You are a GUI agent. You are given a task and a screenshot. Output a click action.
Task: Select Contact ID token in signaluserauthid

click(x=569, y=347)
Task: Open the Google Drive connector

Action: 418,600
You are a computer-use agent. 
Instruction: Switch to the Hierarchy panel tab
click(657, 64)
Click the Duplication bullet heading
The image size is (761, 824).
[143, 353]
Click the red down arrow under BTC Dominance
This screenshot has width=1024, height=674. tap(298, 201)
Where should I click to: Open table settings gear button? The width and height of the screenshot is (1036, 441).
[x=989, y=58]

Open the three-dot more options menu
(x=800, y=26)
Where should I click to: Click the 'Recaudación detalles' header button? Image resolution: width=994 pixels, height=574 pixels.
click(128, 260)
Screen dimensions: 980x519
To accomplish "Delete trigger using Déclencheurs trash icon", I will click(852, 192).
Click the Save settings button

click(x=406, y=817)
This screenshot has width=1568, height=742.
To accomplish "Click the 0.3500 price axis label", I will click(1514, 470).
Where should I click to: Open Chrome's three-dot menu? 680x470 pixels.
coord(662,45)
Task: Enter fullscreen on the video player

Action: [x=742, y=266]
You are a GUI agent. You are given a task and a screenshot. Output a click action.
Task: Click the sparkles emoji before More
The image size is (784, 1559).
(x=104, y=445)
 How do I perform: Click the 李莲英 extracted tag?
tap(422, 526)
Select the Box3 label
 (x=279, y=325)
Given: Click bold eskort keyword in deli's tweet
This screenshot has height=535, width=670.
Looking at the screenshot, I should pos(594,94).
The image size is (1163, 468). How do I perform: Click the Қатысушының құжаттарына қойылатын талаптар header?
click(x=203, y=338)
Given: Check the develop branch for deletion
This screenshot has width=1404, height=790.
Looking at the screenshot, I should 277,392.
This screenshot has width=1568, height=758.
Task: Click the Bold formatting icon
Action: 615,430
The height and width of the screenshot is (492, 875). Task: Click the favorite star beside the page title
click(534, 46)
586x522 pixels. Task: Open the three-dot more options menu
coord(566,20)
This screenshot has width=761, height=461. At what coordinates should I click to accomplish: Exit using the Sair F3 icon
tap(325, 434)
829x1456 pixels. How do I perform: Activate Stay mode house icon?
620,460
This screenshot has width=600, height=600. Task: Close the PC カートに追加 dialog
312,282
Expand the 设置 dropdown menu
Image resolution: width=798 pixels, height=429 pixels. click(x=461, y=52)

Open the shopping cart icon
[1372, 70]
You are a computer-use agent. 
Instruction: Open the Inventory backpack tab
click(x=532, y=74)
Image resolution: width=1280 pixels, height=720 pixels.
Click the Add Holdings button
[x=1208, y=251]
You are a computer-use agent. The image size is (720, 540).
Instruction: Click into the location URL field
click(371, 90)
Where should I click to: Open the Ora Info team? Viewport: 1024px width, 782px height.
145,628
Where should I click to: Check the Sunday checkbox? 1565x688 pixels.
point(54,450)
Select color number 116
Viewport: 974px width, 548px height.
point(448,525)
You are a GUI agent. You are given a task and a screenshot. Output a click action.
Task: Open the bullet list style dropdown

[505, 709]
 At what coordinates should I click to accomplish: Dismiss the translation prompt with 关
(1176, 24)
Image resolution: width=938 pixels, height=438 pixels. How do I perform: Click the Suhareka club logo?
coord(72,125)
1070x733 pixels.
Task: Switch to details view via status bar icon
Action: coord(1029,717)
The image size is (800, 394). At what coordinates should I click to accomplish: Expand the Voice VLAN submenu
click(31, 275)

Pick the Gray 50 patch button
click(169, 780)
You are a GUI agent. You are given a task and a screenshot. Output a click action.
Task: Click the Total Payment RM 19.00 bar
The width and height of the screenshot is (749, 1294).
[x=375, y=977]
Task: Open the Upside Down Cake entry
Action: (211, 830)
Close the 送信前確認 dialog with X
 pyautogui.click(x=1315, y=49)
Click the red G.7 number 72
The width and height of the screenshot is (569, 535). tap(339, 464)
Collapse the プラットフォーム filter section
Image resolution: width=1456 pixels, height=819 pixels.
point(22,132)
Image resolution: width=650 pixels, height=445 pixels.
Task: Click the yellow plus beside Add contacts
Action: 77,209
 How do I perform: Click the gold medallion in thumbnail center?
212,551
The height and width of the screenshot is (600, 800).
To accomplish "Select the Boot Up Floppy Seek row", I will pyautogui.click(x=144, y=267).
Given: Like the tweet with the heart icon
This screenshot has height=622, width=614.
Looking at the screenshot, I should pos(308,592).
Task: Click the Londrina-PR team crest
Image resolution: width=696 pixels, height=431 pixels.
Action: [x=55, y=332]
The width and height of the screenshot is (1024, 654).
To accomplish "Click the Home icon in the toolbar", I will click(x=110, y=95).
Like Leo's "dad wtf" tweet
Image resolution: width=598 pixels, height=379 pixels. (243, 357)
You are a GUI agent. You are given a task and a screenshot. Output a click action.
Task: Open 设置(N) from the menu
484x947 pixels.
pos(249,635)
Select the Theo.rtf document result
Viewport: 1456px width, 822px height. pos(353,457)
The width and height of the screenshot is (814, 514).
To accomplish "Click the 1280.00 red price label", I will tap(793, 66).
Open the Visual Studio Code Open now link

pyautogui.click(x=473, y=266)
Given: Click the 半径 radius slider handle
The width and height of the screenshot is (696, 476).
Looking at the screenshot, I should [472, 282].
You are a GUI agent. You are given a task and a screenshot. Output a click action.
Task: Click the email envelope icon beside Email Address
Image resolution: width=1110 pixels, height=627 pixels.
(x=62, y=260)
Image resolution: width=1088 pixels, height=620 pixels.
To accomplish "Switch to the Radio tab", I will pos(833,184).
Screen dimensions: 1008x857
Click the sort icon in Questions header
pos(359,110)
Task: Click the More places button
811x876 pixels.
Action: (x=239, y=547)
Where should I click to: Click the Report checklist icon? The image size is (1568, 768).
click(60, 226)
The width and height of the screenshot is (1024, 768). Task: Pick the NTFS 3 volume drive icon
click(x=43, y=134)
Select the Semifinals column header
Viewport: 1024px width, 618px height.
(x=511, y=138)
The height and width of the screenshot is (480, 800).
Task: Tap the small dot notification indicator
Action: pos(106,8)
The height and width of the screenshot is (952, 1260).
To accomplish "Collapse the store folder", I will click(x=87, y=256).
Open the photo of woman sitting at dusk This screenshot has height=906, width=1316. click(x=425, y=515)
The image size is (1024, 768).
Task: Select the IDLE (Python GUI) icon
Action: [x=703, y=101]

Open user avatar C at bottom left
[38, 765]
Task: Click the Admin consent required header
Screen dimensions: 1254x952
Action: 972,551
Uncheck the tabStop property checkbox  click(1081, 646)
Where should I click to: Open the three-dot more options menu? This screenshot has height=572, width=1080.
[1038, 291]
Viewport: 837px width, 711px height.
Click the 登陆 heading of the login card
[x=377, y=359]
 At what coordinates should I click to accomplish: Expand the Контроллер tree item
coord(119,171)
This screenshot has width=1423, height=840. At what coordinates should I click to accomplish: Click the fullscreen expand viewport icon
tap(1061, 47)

▬▬▬▬▬▬▬▬▬▬

### Exercise
From the records above, return each line where "Collapse" occurs.

### Task result
Collapse the プラットフォーム filter section
To accomplish "Collapse the store folder", I will click(x=87, y=256).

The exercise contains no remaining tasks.